В последнее время немало раздаётся голосов в защиту русского языка. Ибо он всё чаще и чаще подвергается не только всяческим искажениям, но и замене многих его коренных слов на иностранные.
И поэтому хотелось бы вспомнить о Владимире Ивановиче Дале. Человеке, с именем которого связано создание "Толкового словаря живого великорусского языка". А также и всего того, что заставило под его же влиянием по-другому уже взглянуть на всю нашу литературу.
Ведь чего греха таить, до этого простой человек изображался в ней каким-то слишком убогим и грубоватым. А письменный язык во многом оставался уделом придворных поэтов… находясь как бы на обслуге лишь самых важных сановных особ.
А Даль же углядел в таком подходе некую явную несообразность. И предложил разбавить "книжный высокопарный штиль" живыми разговорными словами. Однако противники сего встретили все эти его новшества в штыки. "Да разве можно писать мужицкой речью, – возопили они на все голоса. – От Далева Словаря ещё издали несёт квасом, кислой овчиной, дёгтем и банными вениками". Но Даль продолжал стоять на своём, доказывая и убеждая, что у нас нет другого, более лучшего источника. Что мы не можем питать свой родной язык какими-то чужеродными соками. Ибо так мы можем потерять связь с собственным же народом… И принялся неустанно колесить по всем губерниям, вслушиваться в местные говоры и тут же заносить всё в особые путевые тетради.
Да ещё издавать собранные им же сказки, песни, пословицы, поговорки, поверья. "Не сказки сами по себе были мне важны, – писал он впоследствии, – а русское слово, которое у нас в таком загоне, что ему нельзя было показаться в люди без особого предлога и повода – сказка послужила предлогом.

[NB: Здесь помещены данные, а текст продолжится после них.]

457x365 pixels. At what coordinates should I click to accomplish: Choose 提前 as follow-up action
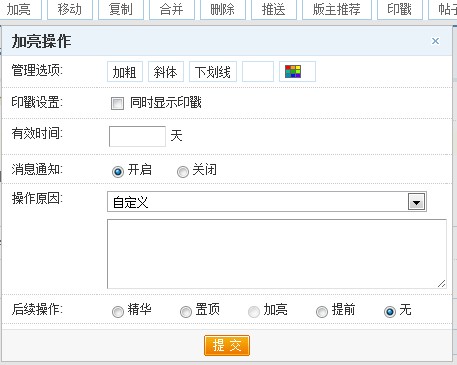click(x=322, y=312)

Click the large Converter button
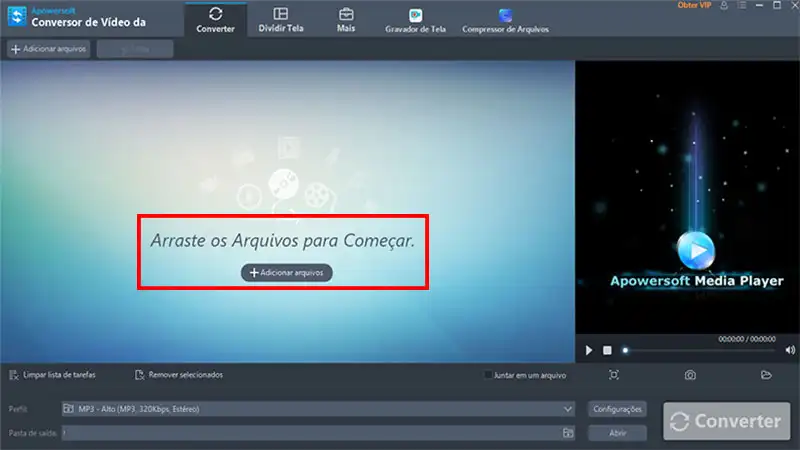[x=725, y=421]
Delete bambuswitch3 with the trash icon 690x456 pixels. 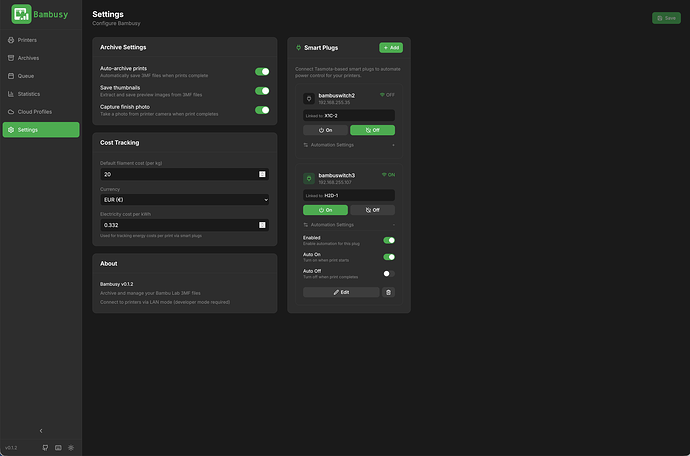(388, 292)
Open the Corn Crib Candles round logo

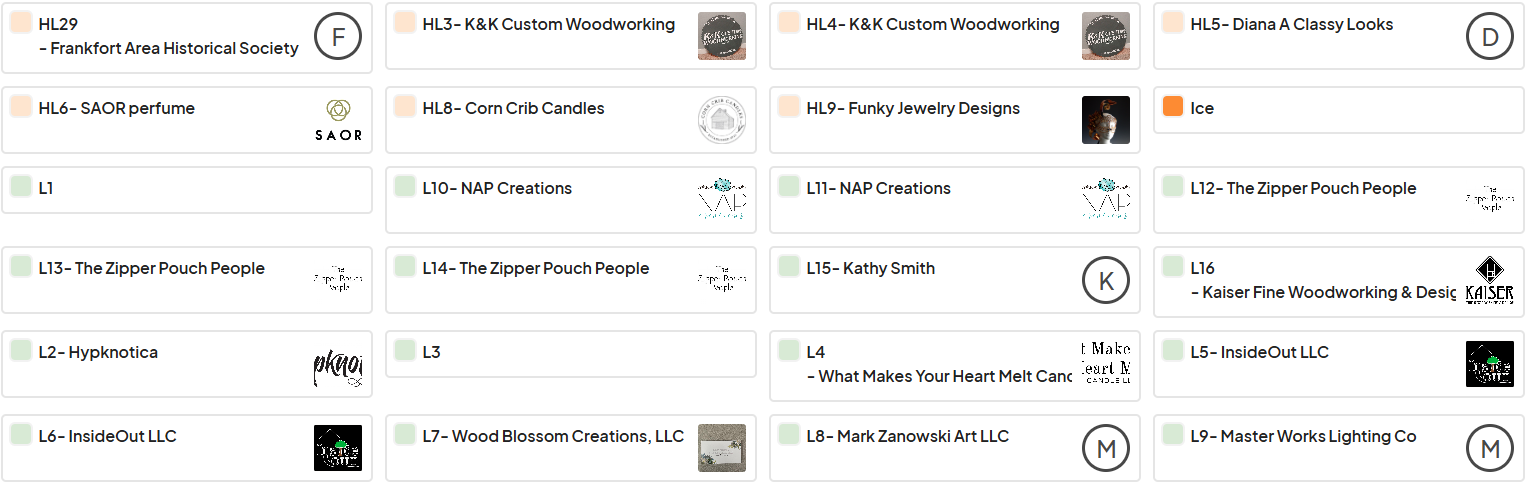722,120
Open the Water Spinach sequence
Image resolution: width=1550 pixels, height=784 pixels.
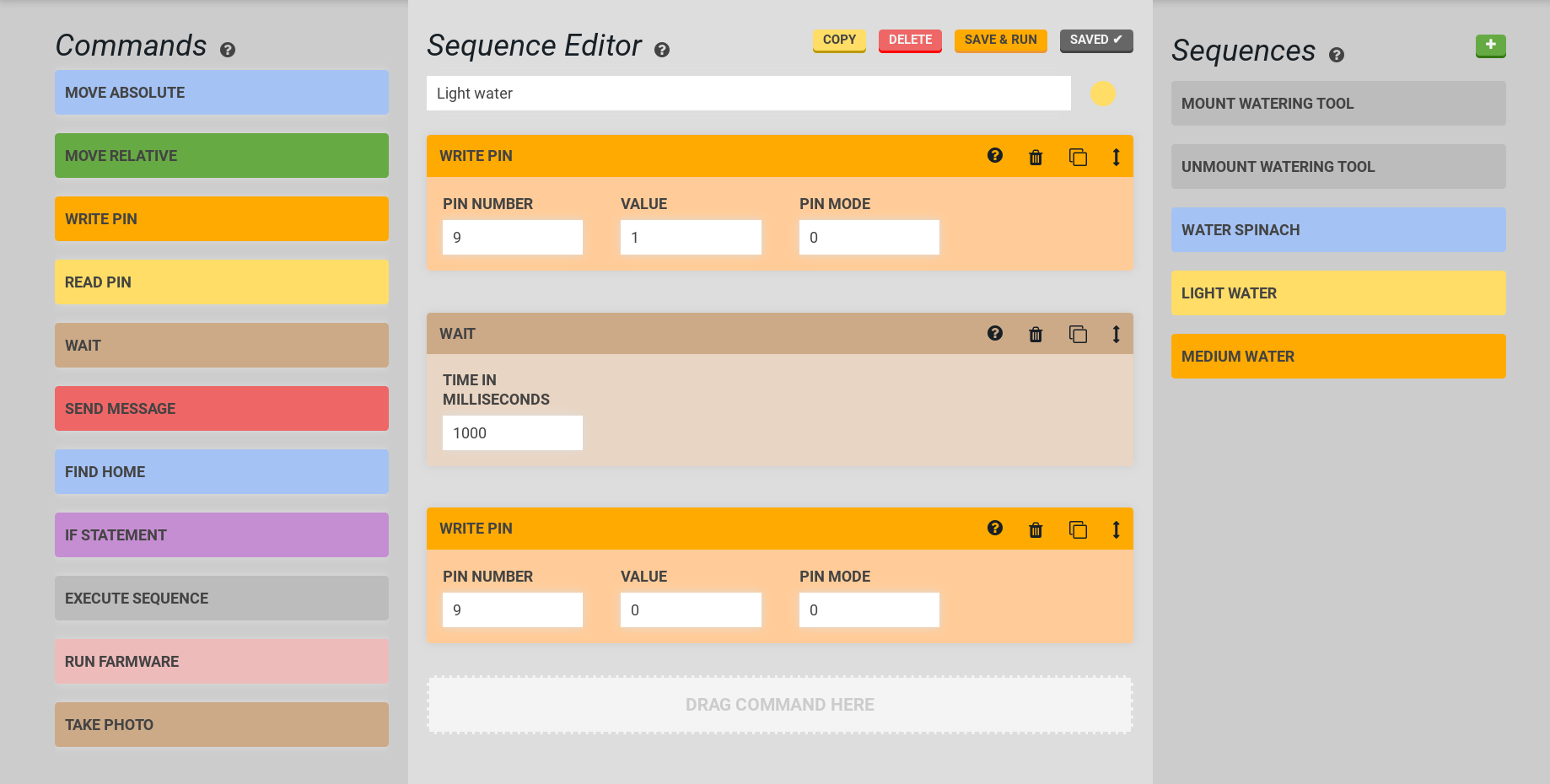click(x=1337, y=230)
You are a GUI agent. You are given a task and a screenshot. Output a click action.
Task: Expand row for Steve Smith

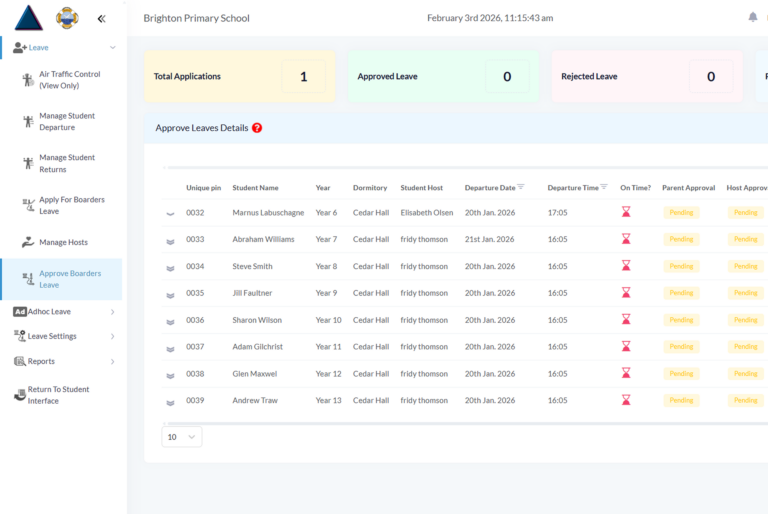coord(170,267)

Я задал себе задачу познакомить земляков своих сколько-нибудь с народным языком и говором, которому открывался такой вольный разгул и широкий простор в народной сказке". И эти его первые публикации были приняты с восторгом теми писателями, кто разделял мнение Даля и с кем ему довелось уже быть знакомым на то время. С Жуковским, Языковым, Дельвигом, Крыловым, Гоголем, Одоевским. Ну и, безусловно, с Александром Сергеевичем Пушкиным, который тоже очень высоко оценил все эти его начинания и именно после ознакомления с ними написал одну из лучших своих сказок "О рыбаке и золотой рыбке".

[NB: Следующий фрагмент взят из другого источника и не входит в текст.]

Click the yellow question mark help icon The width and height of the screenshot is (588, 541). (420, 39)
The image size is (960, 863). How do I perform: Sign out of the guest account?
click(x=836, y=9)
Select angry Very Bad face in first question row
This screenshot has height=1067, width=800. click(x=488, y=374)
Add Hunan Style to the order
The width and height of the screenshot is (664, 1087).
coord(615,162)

"Твоя от твоих! – подарил он её ему в рукописи с надписью. – Сказочнику Казаку Луганскому (псевдоним Даля), сказочник Александр Пушкин".

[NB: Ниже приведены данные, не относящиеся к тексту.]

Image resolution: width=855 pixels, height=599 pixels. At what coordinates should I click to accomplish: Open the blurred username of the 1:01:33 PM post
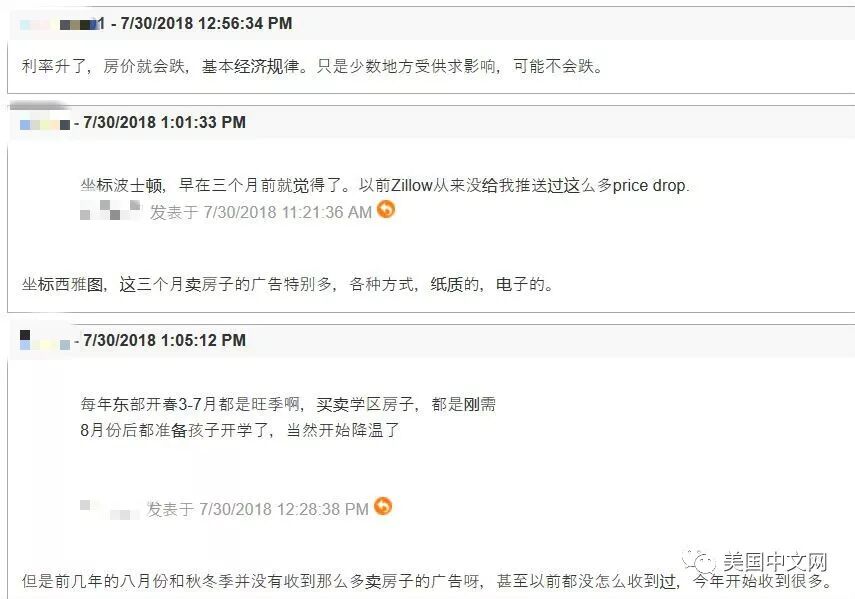click(x=45, y=124)
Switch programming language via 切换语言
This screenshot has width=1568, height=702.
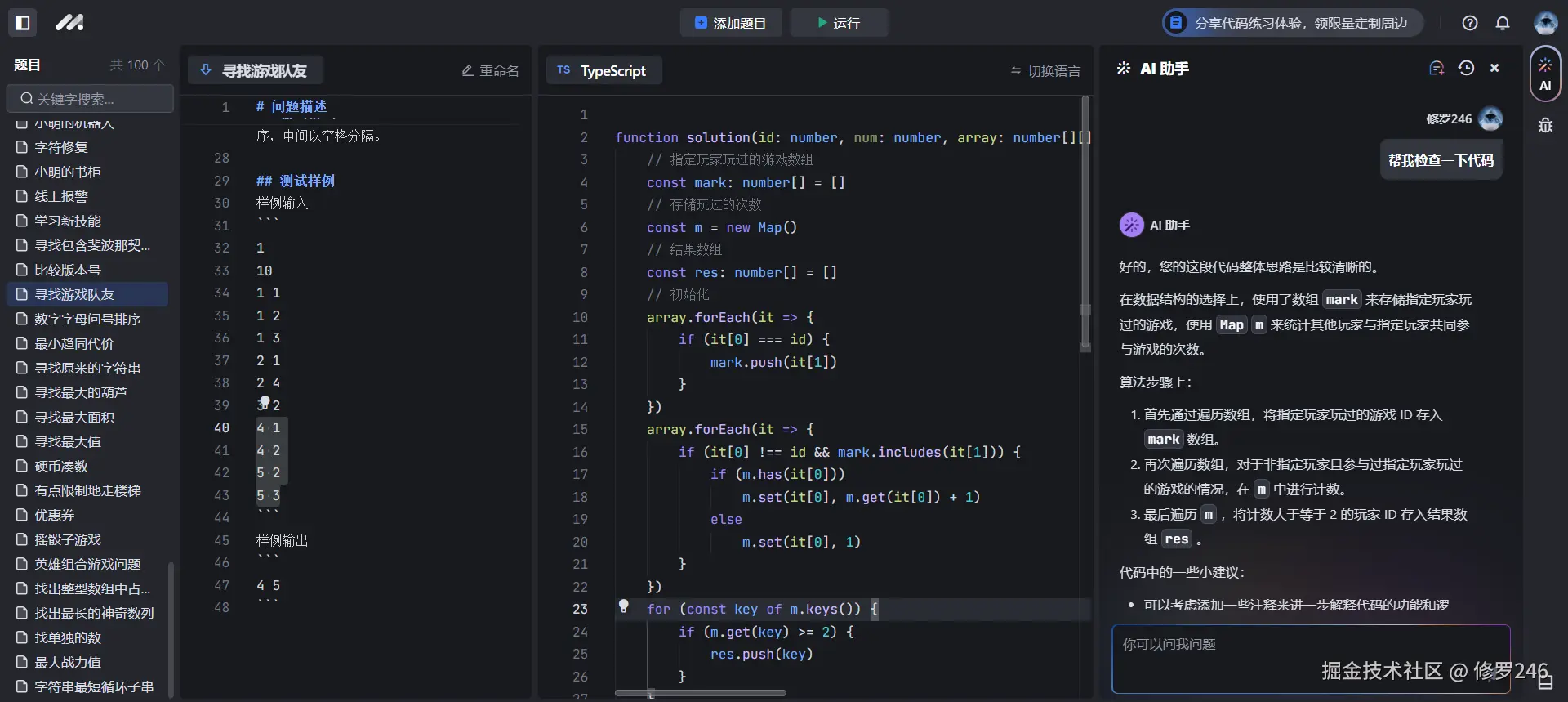point(1045,71)
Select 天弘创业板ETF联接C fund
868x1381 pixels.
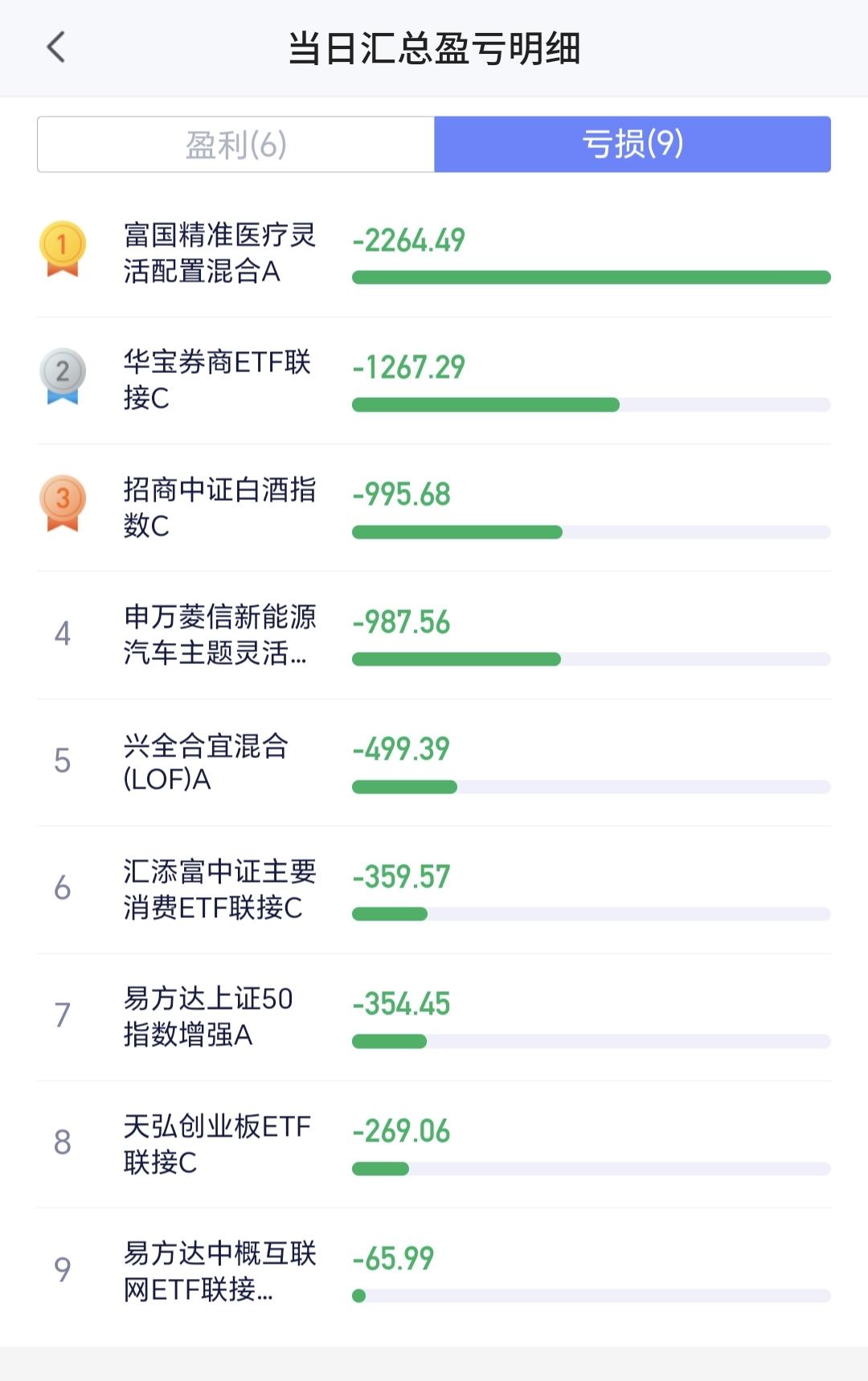pos(217,1144)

А потом, во время службы Даля при военном губернаторе Оренбургского края В.А. Перовском, Пушкин приезжал к нему и туда. И тогда-то ему удалось собрать все самые ценные сведения о пугачевском восстании. В музее города Оренбурга сохранились записи, где говорится о встречах Пушкина с теми, кто знавал Пугачева и рассказывал ему о нём. И это всё услышанное и увиденное воплотилось позднее в "Историю пугачевского бунта" и в столь знакомую каждому со школы повесть "Капитанская дочка".
Сам же Даль постоянно пребывал в разъездах по необъятной Киргизской степи, изучая быт как киргизов, так и в особенности уральских казаков-староверов. И даже написал об этом несколько повестей и рассказов. Хотя вместе с тем никогда не забывал и о главном деле своей жизни – о словаре, собрав и внеся в него также великое множество местных слов, пословиц, песен и поговорок. А когда оказался после этого вновь в Петербурге, а затем в Нижнем Новгороде (пробыв там в должности управляющего удельной конторой больше десяти лет), то и тут не прекращал ни на один день работы над ним.
По-прежнему разъезжая по всем селениям, заводя разговор чуть ли ни в каждом крестьянском доме (иногда даже и берясь кого-нибудь излечить по старой врачебной привычке), а потом разбирая записанное в алфавитном порядке и укладывая в давно истёртом походном чемодане.
Последние годы жизни он провёл в Москве, поселившись на Пресне и отдавая все силы уже на издание своего заветного труда. И сколько надо было проявить ещё редакторского чутья и внимания, чтобы избежать малейших ошибок и неточностей! А тут вдобавок никак не набиралось средств на первые два тома (от А до З). Да и в самих его глазах тоже не хватало былой остроты.
"Ах, дожить бы до завершения, – говаривал он только нередко. – Спустить бы корабль на воду, отдать бы Богу на руки!"